Modi frente a Putin: "Devemos passar da guerra para o fim da guerra"
"A cada dia que o conflito se prolonga, a humanidade recua, enquanto cada passo em direção à paz enche toda a humanidade de nova esperança e entusiasmo. Devemos passar da guerra interminável para o fim da guerra, um passo essencial para o bem-estar da humanidade", afirmou o líder indiano durante o encontro realizado à margem da cimeira da Organização de Cooperação de Xangai.

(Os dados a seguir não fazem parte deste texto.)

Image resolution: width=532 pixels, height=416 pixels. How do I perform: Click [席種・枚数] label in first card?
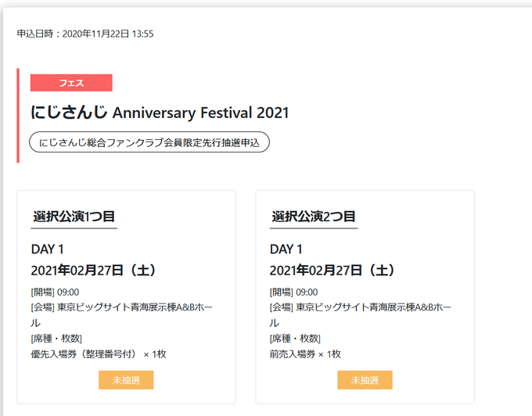coord(56,339)

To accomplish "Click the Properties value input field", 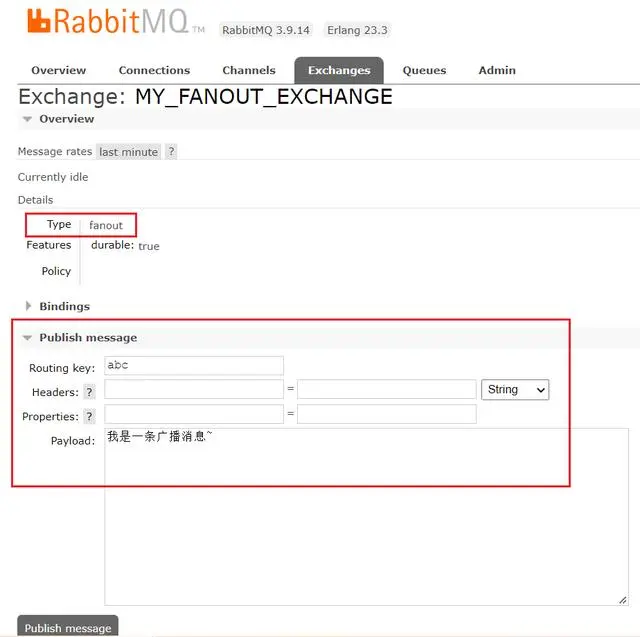I will (387, 414).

Na reunião, realizada em Bishkek, capital do Quirguistão, Modi salientou que "uma solução pacífica para todas as questões o mais rapidamente possível é o apelo da humanidade e a mensagem da Índia, uma terra de paz e a terra de Buda".
Além disso, destacou a visita bem-sucedida de Putin à Índia no final de 2025 e manifestou a sua convicção de que a presença do líder russo na cimeira dos BRICS, que se realiza em Nova Deli dentro de duas semanas, vai reforçar ainda mais as relações entre os dois países.
Devido à guerra, iniciada em fevereiro de 2022 com a invasão russa da Ucrânia, e às sanções aplicadas pelo Ocidente a Moscovo, a Índia tornou-se no principal importador de petróleo da Rússia.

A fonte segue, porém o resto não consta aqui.